As non-essential shops, restaurants, bars and gyms shut their doors again, we must remember the same rule is not applied to GP surgeries as Dr Helen Piercy, a locum GP in West Lancashire, explains:

It’s always been ok – even when the whole country was in lockdown – to visit your GP. What we need you to do first is phone for an appointment, and you would be assessed first of all, and then you would be invited in if you need to be seen face to face.

In addition to the Government’s stay at home messages, fear was another contributing factor to preventing people from seeing their doctors. People were worried about catching coronavirus and so, instead of seeking help when they might have done in normal times, they sat on their symptoms. Doctors surgeries, however, have implemented numerous safety precautions to reduce a person’s risks of contracting the virus. Dr Piercy continues:

“At the practices that I work at, patients are screened for coronavirus symptoms before they are allowed to be seen in the surgery. The doors are usually locked, so the only people who come in, wearing a mask, are those who have an appointment. They then have their temperature checked and gel their hands. We also have a one-way system around the GP surgery to maintain social distancing.

When I see a patient, I am wearing full personal protective equipment. Then, when that appointment is over and the patient leaves, it is my my responsibility to then clean down the clinical room. I then put on fresh PPE before seeing the next patients.

I appreciate people are concerned about coronavirus and also about ‘burdening’ the NHS as we tackle the second wave of infections, but the bottom line is, if you are unwell, your GP wants to hear from you.”

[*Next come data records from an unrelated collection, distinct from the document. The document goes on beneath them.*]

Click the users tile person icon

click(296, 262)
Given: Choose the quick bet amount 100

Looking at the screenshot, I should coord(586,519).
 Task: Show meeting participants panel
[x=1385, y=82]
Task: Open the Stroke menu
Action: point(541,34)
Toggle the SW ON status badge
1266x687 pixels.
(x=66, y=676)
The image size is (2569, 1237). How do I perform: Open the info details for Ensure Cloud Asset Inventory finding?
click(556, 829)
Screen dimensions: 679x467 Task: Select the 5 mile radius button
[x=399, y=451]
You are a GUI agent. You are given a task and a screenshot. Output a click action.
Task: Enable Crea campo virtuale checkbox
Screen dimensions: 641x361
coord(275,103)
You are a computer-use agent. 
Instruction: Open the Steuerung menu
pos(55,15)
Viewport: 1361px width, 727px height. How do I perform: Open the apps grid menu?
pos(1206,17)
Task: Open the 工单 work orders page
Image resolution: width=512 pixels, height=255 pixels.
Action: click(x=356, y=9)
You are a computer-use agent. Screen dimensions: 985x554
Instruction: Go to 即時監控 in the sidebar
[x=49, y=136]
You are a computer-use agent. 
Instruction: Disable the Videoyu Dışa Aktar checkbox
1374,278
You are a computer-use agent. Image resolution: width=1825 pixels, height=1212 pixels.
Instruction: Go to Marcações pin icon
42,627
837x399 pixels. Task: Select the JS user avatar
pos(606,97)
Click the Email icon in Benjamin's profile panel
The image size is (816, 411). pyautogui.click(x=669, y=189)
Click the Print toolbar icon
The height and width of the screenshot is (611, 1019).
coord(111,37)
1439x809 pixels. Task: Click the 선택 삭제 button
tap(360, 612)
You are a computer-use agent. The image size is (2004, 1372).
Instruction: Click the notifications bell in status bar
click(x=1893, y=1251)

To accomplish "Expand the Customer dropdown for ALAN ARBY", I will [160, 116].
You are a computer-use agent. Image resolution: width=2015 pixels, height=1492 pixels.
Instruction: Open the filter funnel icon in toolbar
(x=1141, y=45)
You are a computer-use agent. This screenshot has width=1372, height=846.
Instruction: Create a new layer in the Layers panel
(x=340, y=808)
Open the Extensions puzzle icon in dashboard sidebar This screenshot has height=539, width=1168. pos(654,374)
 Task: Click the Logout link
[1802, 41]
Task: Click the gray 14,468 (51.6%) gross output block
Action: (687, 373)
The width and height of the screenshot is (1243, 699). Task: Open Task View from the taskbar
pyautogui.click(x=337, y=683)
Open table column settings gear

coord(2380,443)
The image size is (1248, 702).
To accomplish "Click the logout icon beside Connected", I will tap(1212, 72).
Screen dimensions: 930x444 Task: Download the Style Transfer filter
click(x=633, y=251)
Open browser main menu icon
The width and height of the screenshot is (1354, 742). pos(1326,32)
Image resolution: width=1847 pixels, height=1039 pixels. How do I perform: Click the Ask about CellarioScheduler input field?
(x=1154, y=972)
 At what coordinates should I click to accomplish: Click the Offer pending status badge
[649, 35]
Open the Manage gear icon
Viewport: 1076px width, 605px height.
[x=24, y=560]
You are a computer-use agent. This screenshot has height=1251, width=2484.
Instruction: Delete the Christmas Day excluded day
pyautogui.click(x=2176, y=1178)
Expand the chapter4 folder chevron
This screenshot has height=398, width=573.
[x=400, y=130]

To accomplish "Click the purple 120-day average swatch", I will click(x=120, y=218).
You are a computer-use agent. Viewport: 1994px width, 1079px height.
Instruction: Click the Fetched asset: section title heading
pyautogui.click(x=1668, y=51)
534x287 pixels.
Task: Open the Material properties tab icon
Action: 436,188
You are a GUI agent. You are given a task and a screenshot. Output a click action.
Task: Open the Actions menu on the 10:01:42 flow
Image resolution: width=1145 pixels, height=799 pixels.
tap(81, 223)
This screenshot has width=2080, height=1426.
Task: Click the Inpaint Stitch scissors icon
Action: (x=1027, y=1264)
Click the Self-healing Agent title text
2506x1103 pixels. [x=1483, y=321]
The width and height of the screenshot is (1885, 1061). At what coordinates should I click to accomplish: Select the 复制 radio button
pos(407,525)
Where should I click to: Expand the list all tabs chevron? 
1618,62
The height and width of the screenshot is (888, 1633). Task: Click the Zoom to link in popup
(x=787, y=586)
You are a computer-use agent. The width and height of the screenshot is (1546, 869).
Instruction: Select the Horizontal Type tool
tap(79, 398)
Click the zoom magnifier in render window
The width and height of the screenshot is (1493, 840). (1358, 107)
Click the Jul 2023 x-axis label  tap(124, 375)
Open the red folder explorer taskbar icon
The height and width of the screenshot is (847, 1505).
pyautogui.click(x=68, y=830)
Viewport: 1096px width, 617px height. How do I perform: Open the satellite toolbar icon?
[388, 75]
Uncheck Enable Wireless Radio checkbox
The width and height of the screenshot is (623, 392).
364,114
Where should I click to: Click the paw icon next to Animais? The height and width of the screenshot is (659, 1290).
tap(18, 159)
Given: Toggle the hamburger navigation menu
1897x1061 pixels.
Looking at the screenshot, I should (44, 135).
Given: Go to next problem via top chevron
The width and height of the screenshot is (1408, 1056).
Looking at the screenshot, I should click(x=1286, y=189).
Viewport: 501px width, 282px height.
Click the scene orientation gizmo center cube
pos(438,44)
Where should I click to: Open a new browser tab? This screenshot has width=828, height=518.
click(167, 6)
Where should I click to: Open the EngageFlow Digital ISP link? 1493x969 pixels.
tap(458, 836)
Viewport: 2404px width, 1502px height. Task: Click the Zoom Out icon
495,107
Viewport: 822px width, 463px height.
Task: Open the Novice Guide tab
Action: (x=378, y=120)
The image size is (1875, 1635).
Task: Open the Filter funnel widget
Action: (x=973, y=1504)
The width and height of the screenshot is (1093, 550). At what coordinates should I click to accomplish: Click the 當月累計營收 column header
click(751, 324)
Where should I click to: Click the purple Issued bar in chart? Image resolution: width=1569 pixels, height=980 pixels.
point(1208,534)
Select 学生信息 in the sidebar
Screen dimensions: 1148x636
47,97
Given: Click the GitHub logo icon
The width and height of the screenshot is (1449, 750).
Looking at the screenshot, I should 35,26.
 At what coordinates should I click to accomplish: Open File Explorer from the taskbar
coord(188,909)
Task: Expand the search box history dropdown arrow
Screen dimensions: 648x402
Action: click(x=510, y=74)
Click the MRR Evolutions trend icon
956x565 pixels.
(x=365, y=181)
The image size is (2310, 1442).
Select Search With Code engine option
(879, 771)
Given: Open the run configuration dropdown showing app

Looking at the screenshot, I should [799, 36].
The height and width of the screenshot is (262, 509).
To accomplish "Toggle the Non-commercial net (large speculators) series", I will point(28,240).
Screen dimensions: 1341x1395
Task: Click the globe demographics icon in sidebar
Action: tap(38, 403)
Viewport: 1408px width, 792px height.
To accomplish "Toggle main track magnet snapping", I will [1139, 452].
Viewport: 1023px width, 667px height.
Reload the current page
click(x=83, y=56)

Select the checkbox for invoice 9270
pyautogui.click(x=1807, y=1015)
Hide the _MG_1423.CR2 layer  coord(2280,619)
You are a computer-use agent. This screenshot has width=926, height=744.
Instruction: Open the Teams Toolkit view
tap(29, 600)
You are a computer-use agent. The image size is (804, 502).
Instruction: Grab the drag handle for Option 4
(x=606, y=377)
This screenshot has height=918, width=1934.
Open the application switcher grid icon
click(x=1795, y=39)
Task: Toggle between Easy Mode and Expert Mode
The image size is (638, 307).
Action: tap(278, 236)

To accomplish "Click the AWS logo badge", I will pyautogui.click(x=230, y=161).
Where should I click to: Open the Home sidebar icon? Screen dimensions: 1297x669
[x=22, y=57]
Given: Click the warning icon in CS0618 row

Getting treatment during lockdown

Whilst some lung cancer patients did see their treatments paused due to the risk of infection, hospitals did their best to maintain lung cancer treatment services during the first lockdown and peak of the pandemic. In some cases, patients switched to Covid-friendly treatments whilst others received treatment in cancer hubs or designated areas of the hospital.

As we enter a second lockdown, we hope the first wave has helped hospitals and cancer teams better equipped to deal with the second wave. David Gilligan, consultant oncologist specialising in the treatment of lung cancer, believes so:

“As we enter the second lockdown, we now have gained a massive amount of experience in looking after people with Covid. We have processes and safety measures already in place to allow the safe treatment of Covid patients without having to make the radical shut down of the NHS that was anticipated with the first wave.”

If you are currently receiving treatment for lung cancer and have concerns about your treatment, you need to contact your healthcare team, as Gill who has stage 4 lung cancer, explains:

“I started my treatment during the first lockdown. It was an incredibly anxious time, made more difficult by the lack of face-to-face chats with my nurse or doctors. If coronavirus hadn’t happened, I would have had regular sit downs with my lung cancer nurse. I would have had the chance to ask any questions. Instead, I presumed they were too busy, or simply unable to talk to me, so I tried to manage on my own.

It was only when I spoke to Elizabeth through Roy Castle Lung Cancer Foundation’s Keep in Touch service that I phone my nurse. Elizabeth reassured me it was ok for me to call them and I’m so glad I did. I got the questions I had answered. It was a great relief and it’s so important that people don’t try and manage this on their own, especially at the minute.”

There’s no denying that things will remain difficult for the foreseeable future and the NHS will be under immense pressure, but lung cancer is still here, and it won’t wait for the pandemic to be over. We need to find a way to ensure everyone receives the help, support and treatment that they need as we embark on the next phase of these unprecedented times.

It has been an incredibly difficult year and it is likely to be an even tougher winter. But whatever happens, one thing remains certain, we at Roy Castle Lung Cancer Foundation will do everything we can to support those living with lung cancer and those with potential symptoms. We are still here, and we will do whatever it takes to ensure those with lung cancer are too.